Built-in modules and their allowed functions are defined in this file. Functions that can break out of the sandbox (atom-table churn, dynamic code evaluation, code definition, process / message manipulation, time-zone DB mutation, ...) are simply not in any allowlist.

Tools (caller-supplied modules)

Caller-supplied tool modules are fully trusted: every function on every arity is allowed, and %Tool{...} struct literals are allowed. The host is responsible for vetting whatever it exposes — if you hand File, System, Code, or any other stdlib module to Legion.Sandbox.execute/4 as a "tool", you have opted out of the sandbox for that module. Expose a thin facade module that wraps only the operations you actually want available.

Tail-alias collisions are not rejected. A tool named MyApp.Date shadows stdlib Date after the host prepends alias MyApp.Date: source-level Date.utc_today() then routes to the tool, and raise ArgumentError, "x" with a tool named MyApp.ArgumentError routes to the tool's exception/1 instead of stdlib. This is not an RCE escalation (the tool's functions are callable directly anyway), but it can produce surprising semantics — prefer non-colliding names for tools.

Known limitations

The check focuses on RCE prevention. It does not protect against:

  • Atom-table growth from parsing the code itself: Code.string_to_quoted/1 creates atoms for every identifier (variable name, function name, module alias, atom literal) it sees in the source. A pathological input with many unique identifiers will inflate the atom table even when every call site is denied.
  • Most denial-of-service vectors (CPU, memory, message queue depth, long-running comprehensions, ...). Wallclock timeouts in Legion.Sandbox.execute/4 are the only mitigation.

Summary

Functions

Validates code_string against the safety rules.

Functions

check(code_string, allowed_modules)

Validates code_string against the safety rules.
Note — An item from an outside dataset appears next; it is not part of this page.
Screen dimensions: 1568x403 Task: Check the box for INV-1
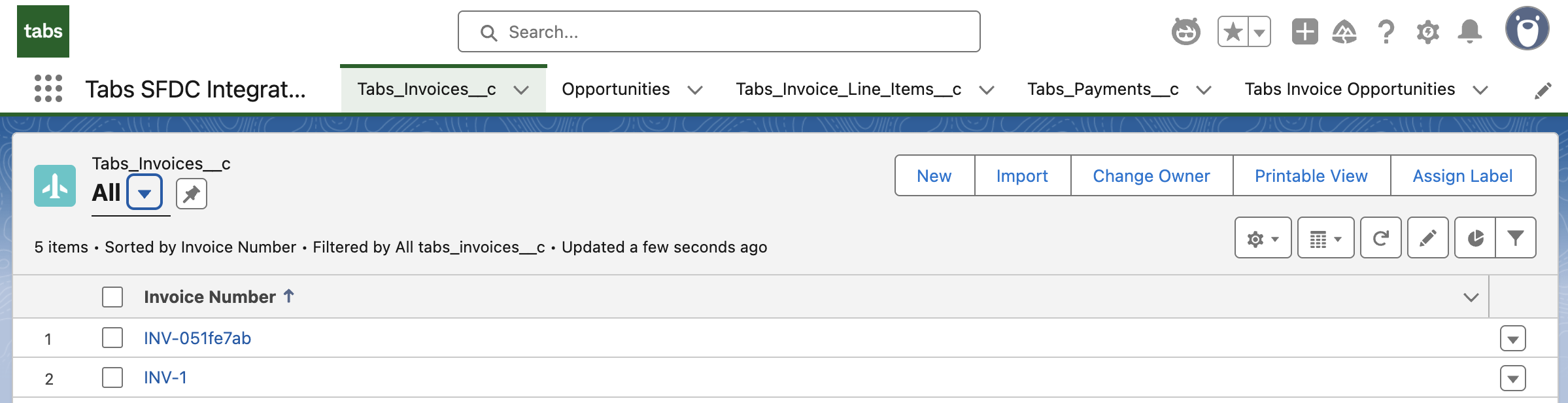click(x=112, y=377)
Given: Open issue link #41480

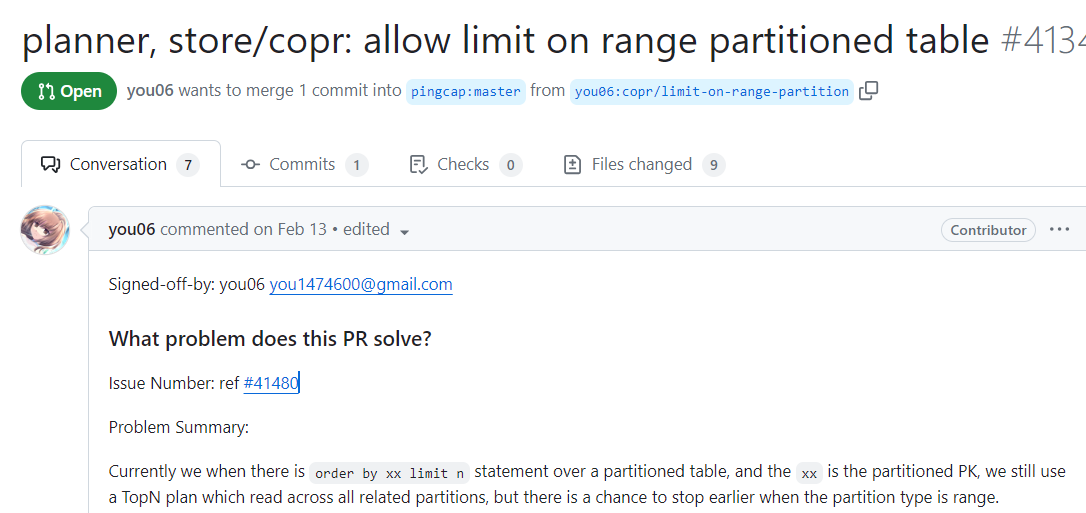Looking at the screenshot, I should coord(271,383).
allowed_modules are caller-supplied tool modules. They are trusted: any function on them may be called. Both fully-qualified names (MyApp.Helper) and their tail aliases (Helper) are recognised, so code written without aliases will still pass validation before Legion.Sandbox prepends them.

Must be called before alias prepending - alias itself is rejected.

Returns :ok or {:error, reason} on the first violation (or parse error).